Extract —
****
Los Angeles County may restructure emergency office after wildfires

The Altadena Community Church, which was destroyed in the Eaton Fire.
Firefighters clean up the Altadena Community Church, destroyed in January's Eaton Fire, the fifth-deadliest in California history.
Bloomberg News

The Los Angeles County Board of Supervisors asked the chief executive's office to draft a plan to restructure the county's Office of Emergency Management based on a consultant's review of January's devastating wildfires.

The 5-0 vote on the recommendations came after a several-hours long meeting in which the supervisors quizzed Erin Sutton, a partner with McChrystal Group, the consulting firm hired to review the county's actions in the aftermath of the Palisades and Eaton wildfires.

The two fires, driven by 100-mile-per-hour winds, burned more than 58 square miles, destroyed more than 16,000 structures and killed 31 people, according to the California Department of Forestry and Fire Protection.

The McChrystal review — the first in a series of after-action assessments by the county, state and others — did not identify a "single point of failure" in the county's efforts to warn and evacuate residents.

As part of its presentation, McChrystal reported how multiple, simultaneous fires had erupted across the county, fueled by hurricane-force winds that grounded all firefighting aircraft, created power outages, and made nighttime aerial surveillance impossible on the critical night of Jan. 7.

"I called for this independent review to make sure we had a clear, fact-based look at how alerts, warnings, and evacuations were handled," said County Supervisor Kathryn Barger. "This isn't about pointing fingers. It's about learning lessons, improving safety, and restoring public trust."

The review, commissioned by the board on Sept. 28, found that a series of weaknesses, including "outdated policies, inconsistent practices and communications vulnerabilities," hampered the effectiveness of the county's response.

"While frontline responders acted decisively and, in many cases, heroically, in the face of extraordinary conditions, the events underscored the need for clearer policies, stronger training, integrated tools, and improved public communication," the report said.
****
Problem description — Print the passage of the wildfire article starting with "The McChrystal review" and going on through "night of Jan. 7.". The lines that follow are drawn from a separate source.

Collected data —
****
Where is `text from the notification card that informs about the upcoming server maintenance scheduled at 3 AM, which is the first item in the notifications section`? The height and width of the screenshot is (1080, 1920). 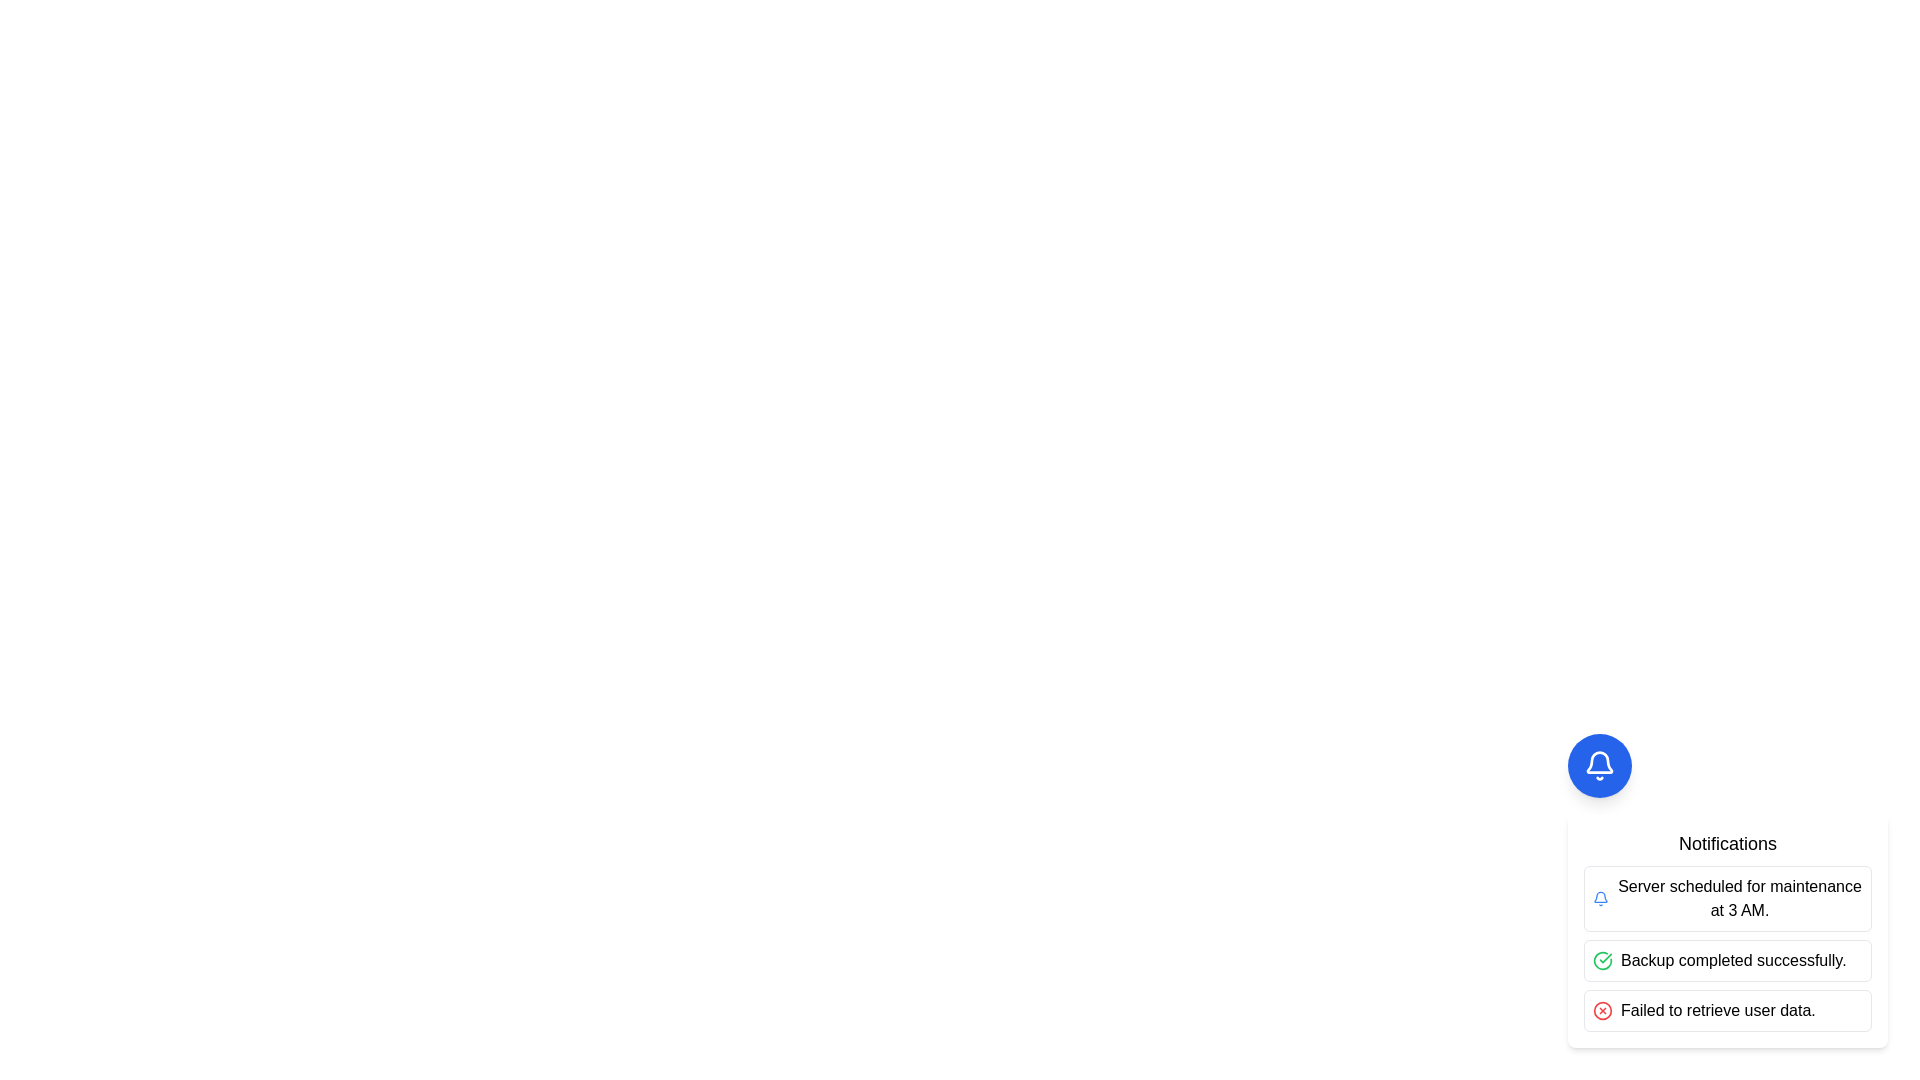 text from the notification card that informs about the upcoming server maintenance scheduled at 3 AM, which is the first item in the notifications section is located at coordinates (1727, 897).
****
Solved exercise —
The McChrystal review — the first in a series of after-action assessments by the county, state and others — did not identify a "single point of failure" in the county's efforts to warn and evacuate residents.

As part of its presentation, McChrystal reported how multiple, simultaneous fires had erupted across the county, fueled by hurricane-force winds that grounded all firefighting aircraft, created power outages, and made nighttime aerial surveillance impossible on the critical night of Jan. 7.